Containers: Acidanthera corms are slow to get started and can get overwhelmed by faster-growing plants. For this reason, it's best to start them in pots on their own. Plant about 8 corms per 12” pot. To extend the bloom time, plant a handful of corms every 2 weeks, starting at the end of April and continuing into early June.
Planting Tips for Acidanthera
Plant large corms 5-6" deep; smaller ones 4" deep.
For a nice, full look, plant acidanthera bulbs approximately 5" apart (on center) in the garden and 3-4" apart in containers.
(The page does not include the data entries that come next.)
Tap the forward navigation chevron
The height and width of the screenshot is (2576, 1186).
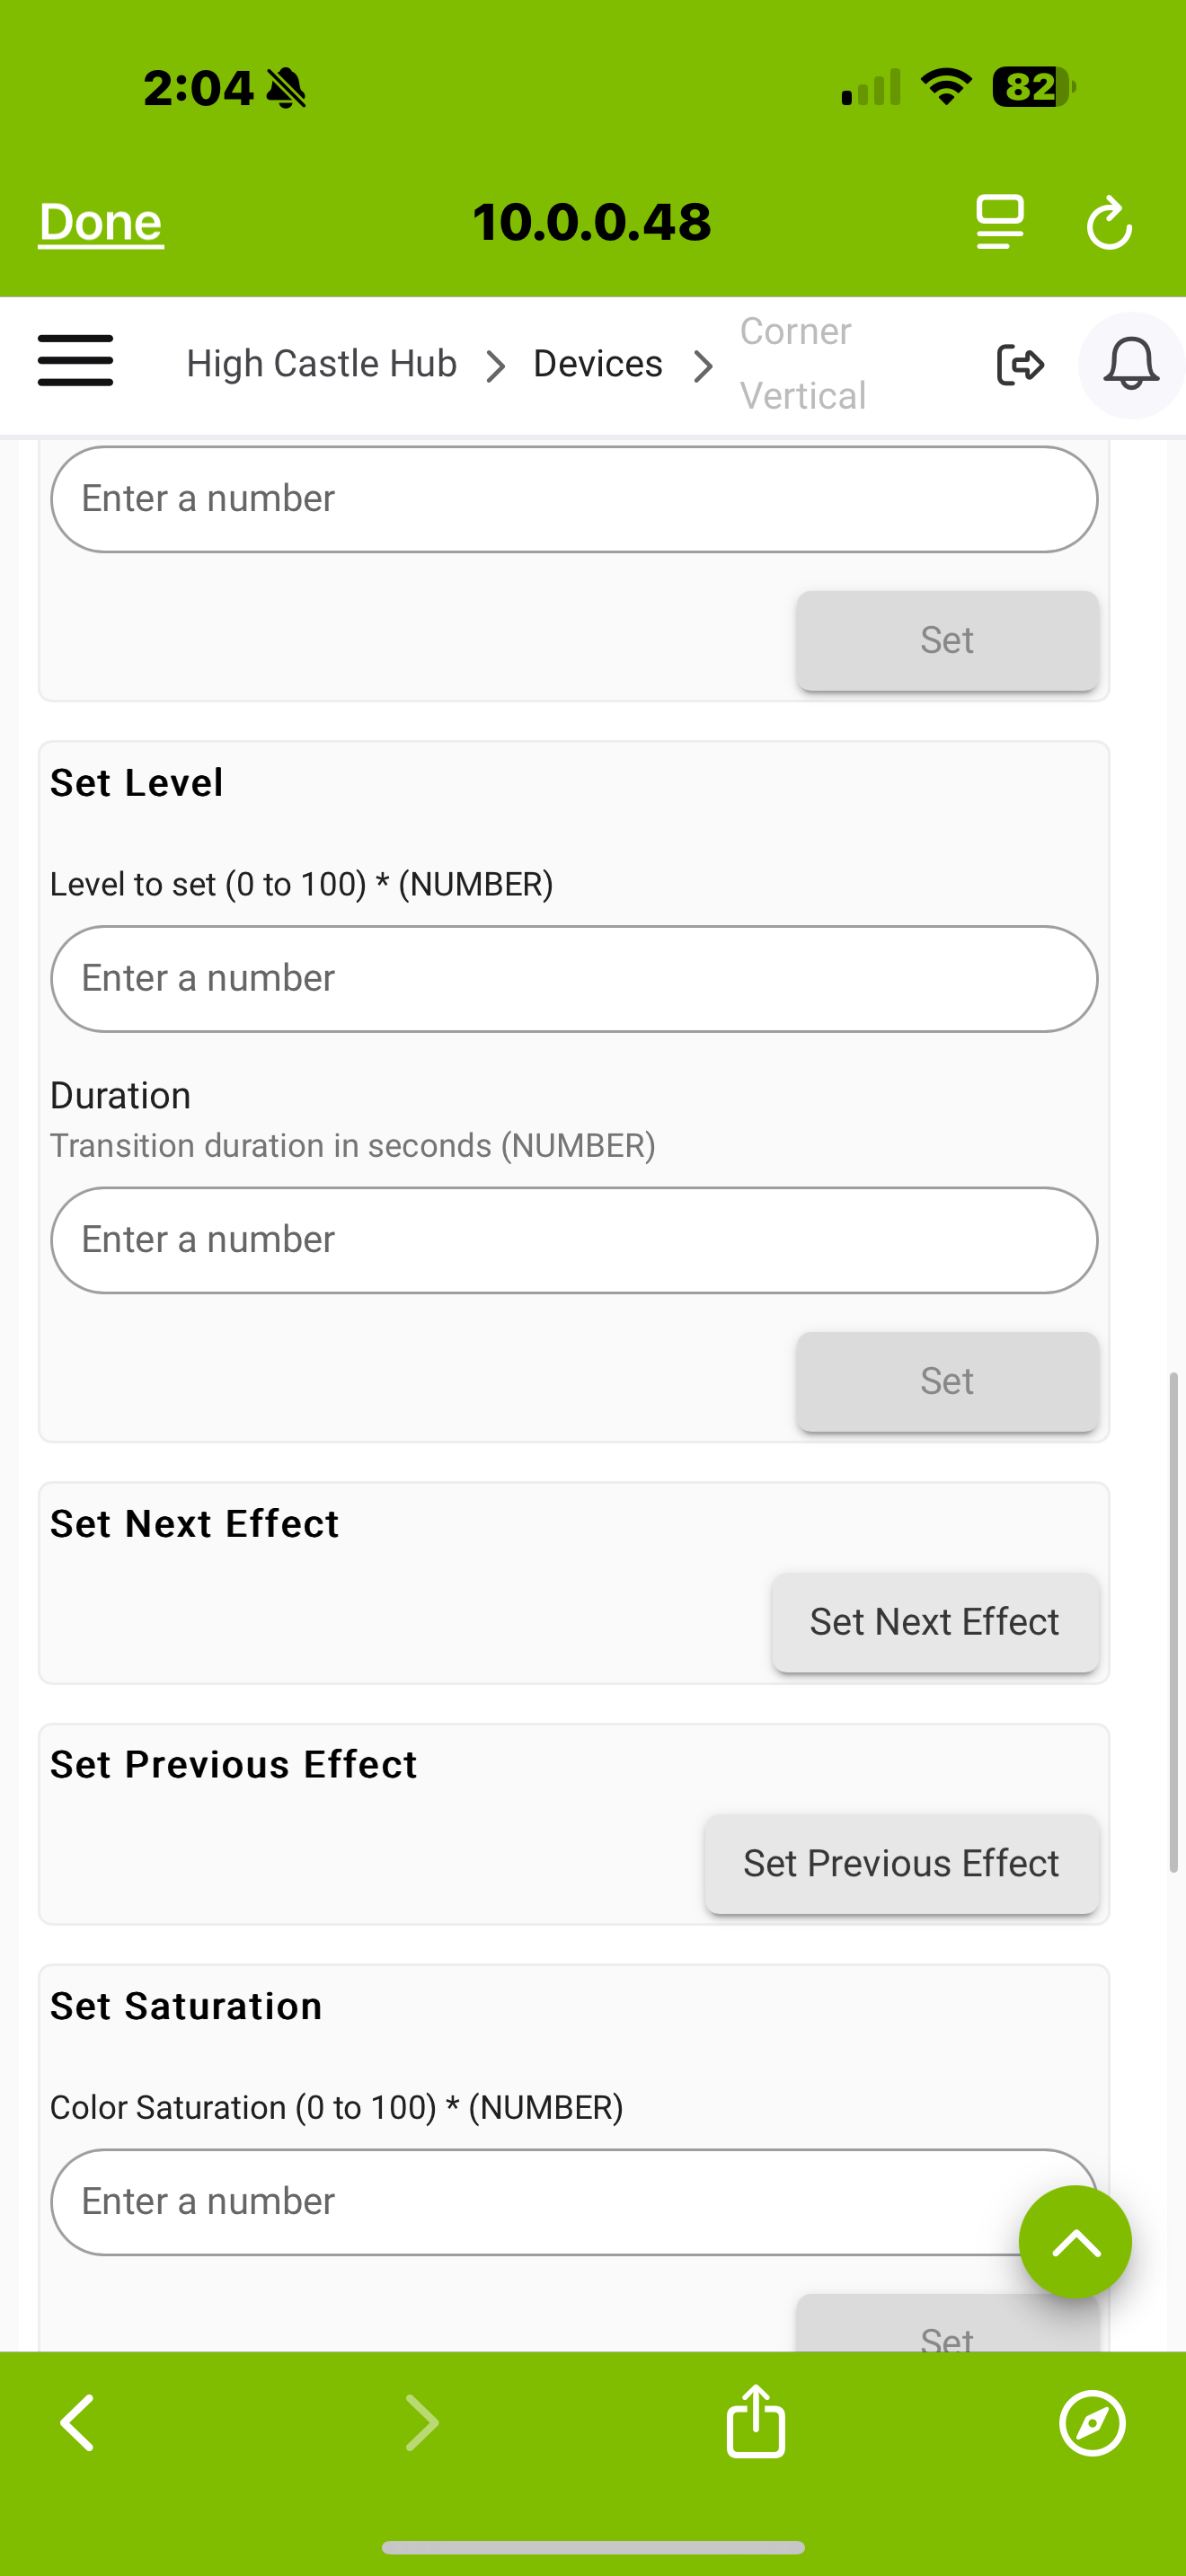pyautogui.click(x=421, y=2421)
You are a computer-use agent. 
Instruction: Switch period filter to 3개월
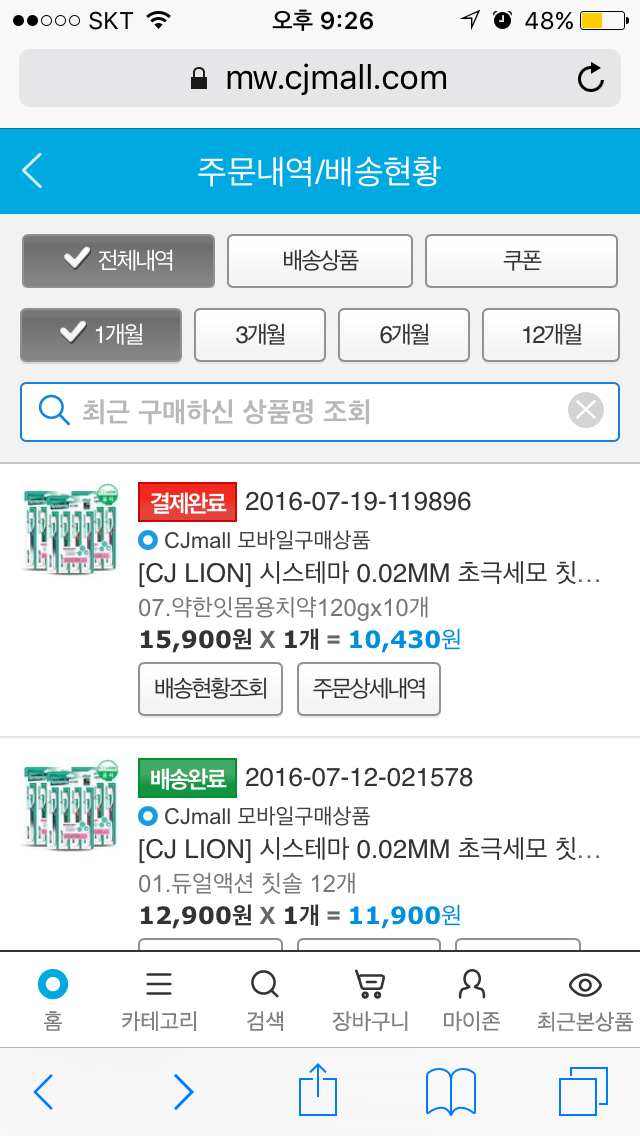260,335

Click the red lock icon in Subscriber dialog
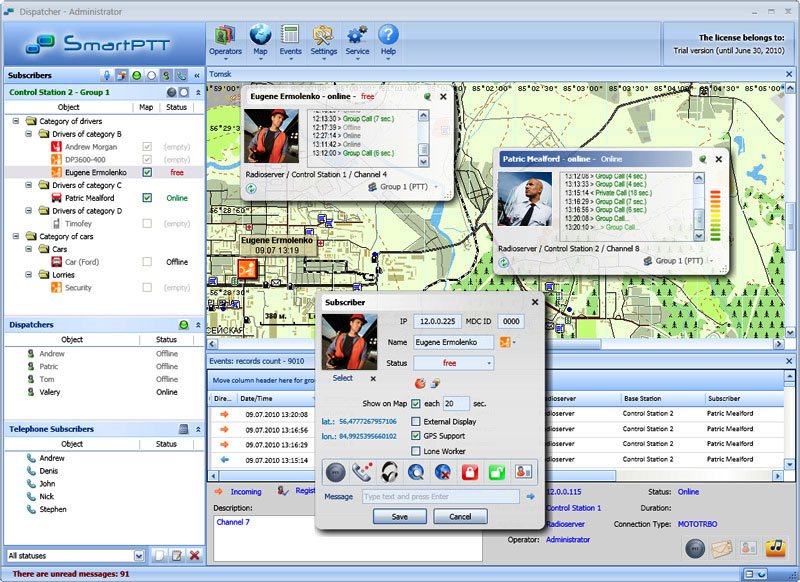point(469,471)
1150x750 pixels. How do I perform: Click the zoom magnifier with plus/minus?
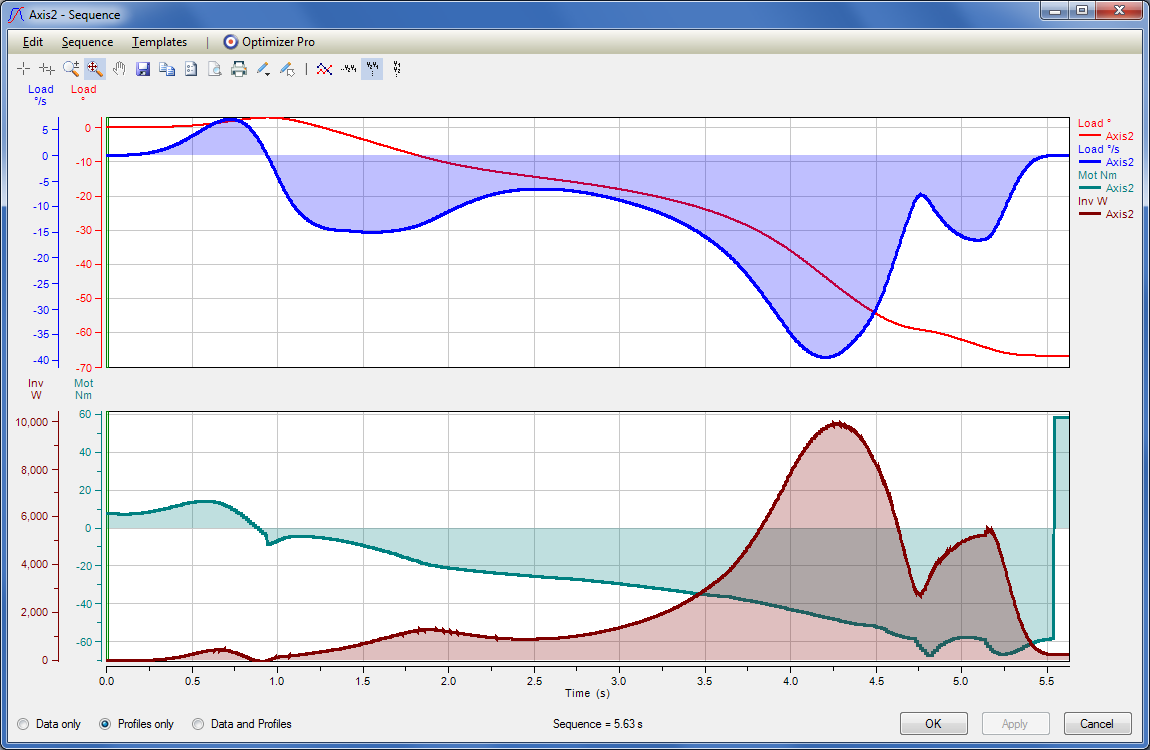[x=71, y=69]
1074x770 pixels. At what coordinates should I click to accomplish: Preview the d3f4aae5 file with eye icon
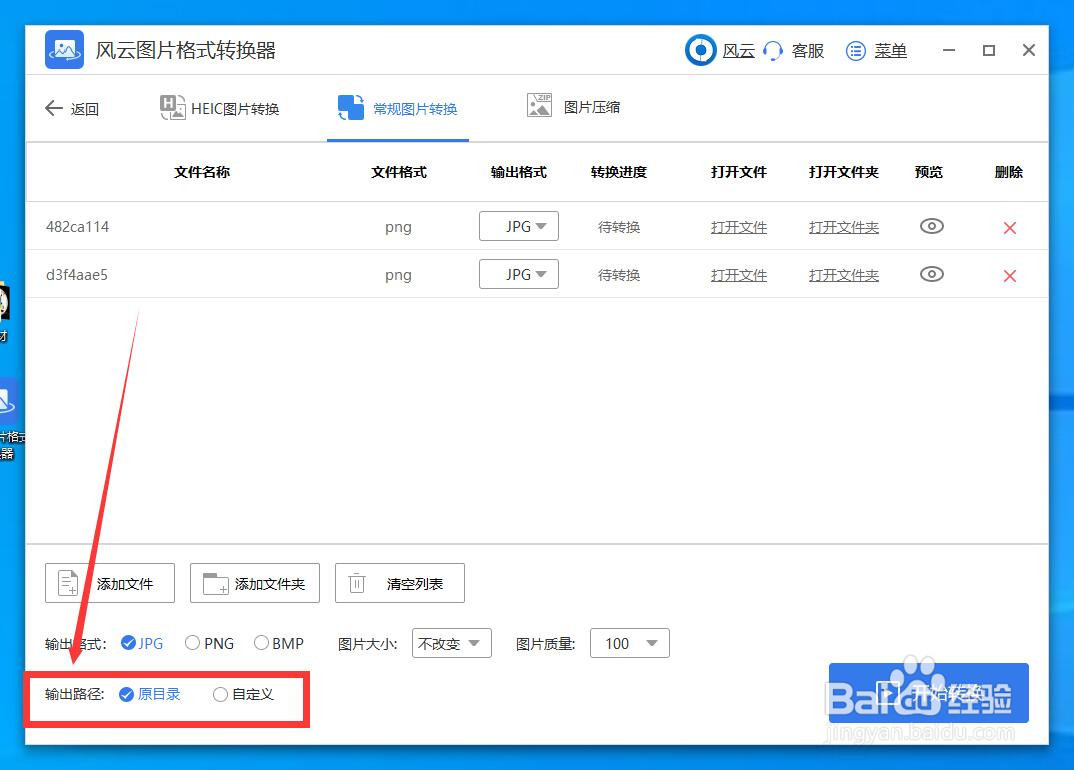931,274
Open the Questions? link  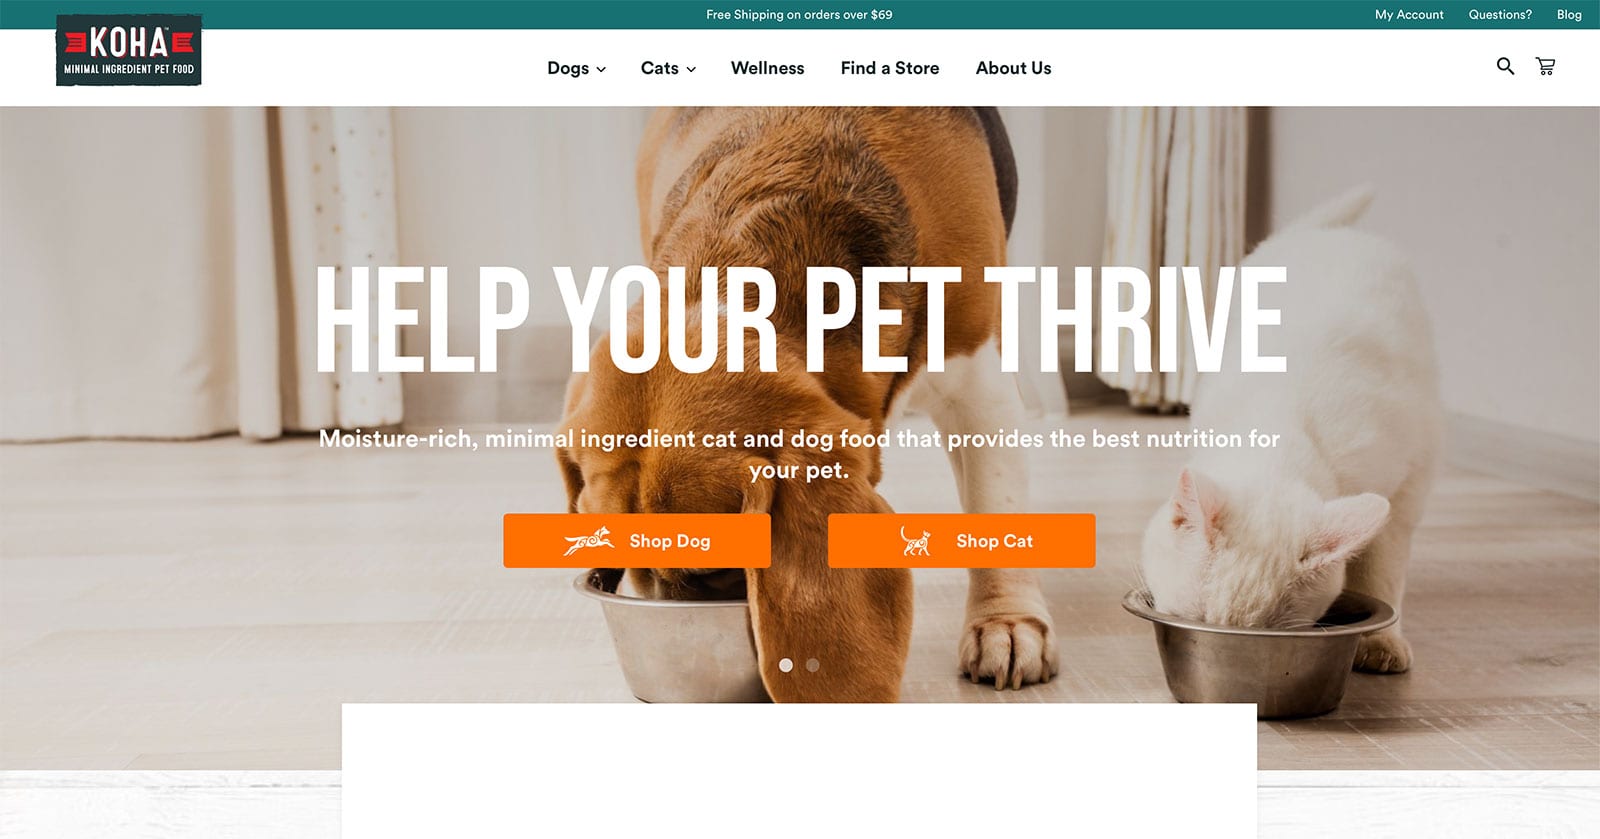[x=1500, y=14]
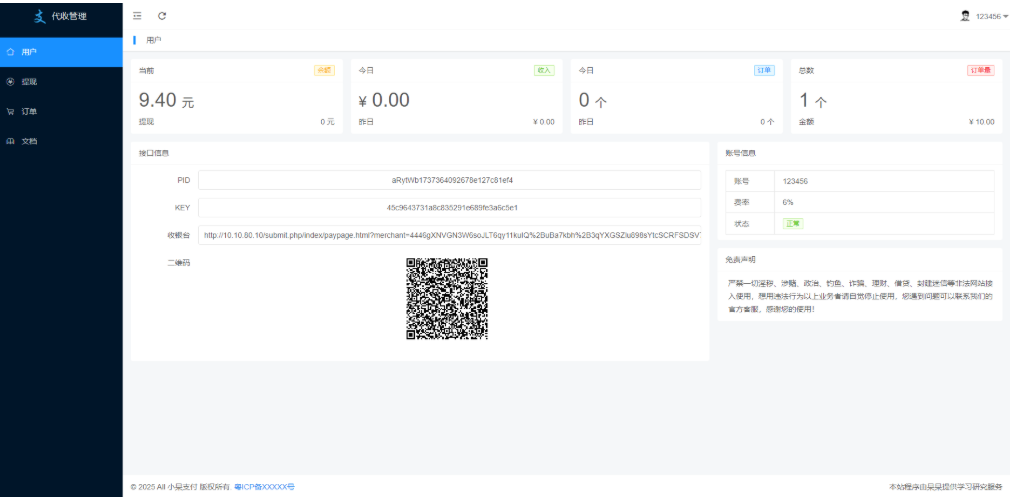Click the withdrawal icon beside 提现
This screenshot has height=504, width=1033.
click(x=10, y=81)
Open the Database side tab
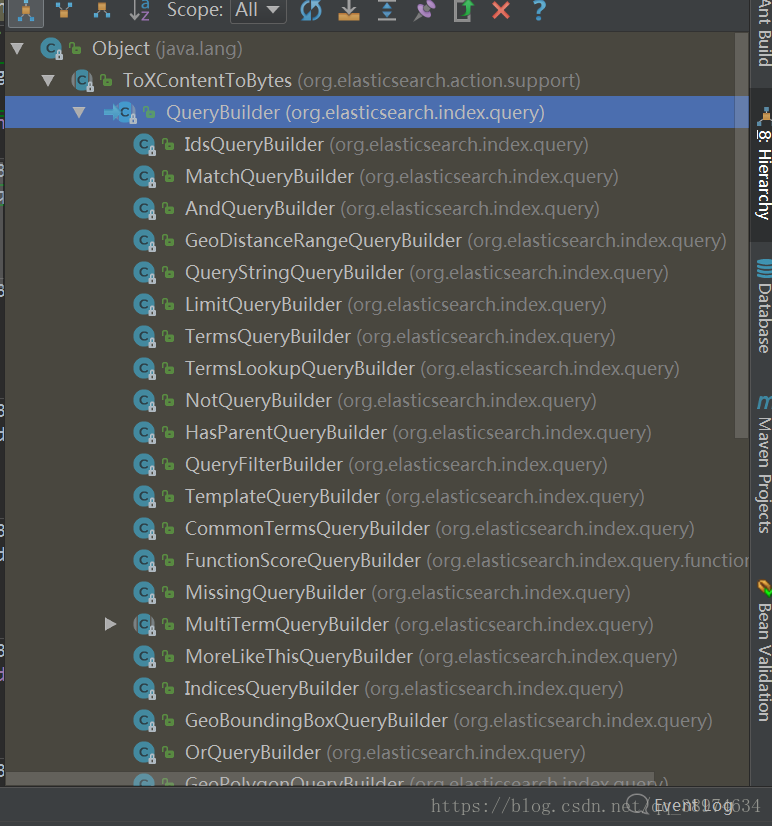Viewport: 772px width, 826px height. pos(763,307)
Acidanthera needs warm, very well drained soil and lots of sun. If your soil stays cool through early summer and/or is on the heavy side, consider growing acidanthera in containers rather than in the garden.
What to Expect
Acidanthera grows slowly during the first half of the season. Once the plants get going, they grow quickly.
This plant’s flowers are borne in clusters on slender stems that rise from the base of the plant. These stems blend in perfectly with the foliage, so you may not notice buds until the flowers begin to open.
As with many other bulbs, acidanthera looks best when the corms are planted in clusters of 6 or more. Planting deeply (5-6") will help the plants stand tall without need for staking.
Caring for Acidanthera After it Blooms
In areas where Acidanthera is not hardy, you can treat the corms as annuals and discard them at the end of the season. Alternatively, you can store the corms indoors during the winter and replant them in spring. Wait until frost has damaged the foliage and then dig up the plants. Move the clumps to a sheltered location and allow them to dry completely. Cut off the foliage or gently pull it away from the dry corms. Store the corms in a dark, dry place with good air circulation. The storage temperature during the winter months should be approximately 60°F.
If you grow acidanthera in containers, you can simply bring the pots indoors in the fall, cut off the foliage, and store the corms right in the (dry) soil. In spring, dump out the soil, cut off any old foliage, and replant the corms.
In warm climates, acidanthera can form large, dense clumps (similar to crocosmia). Occasionally these may need to be divided.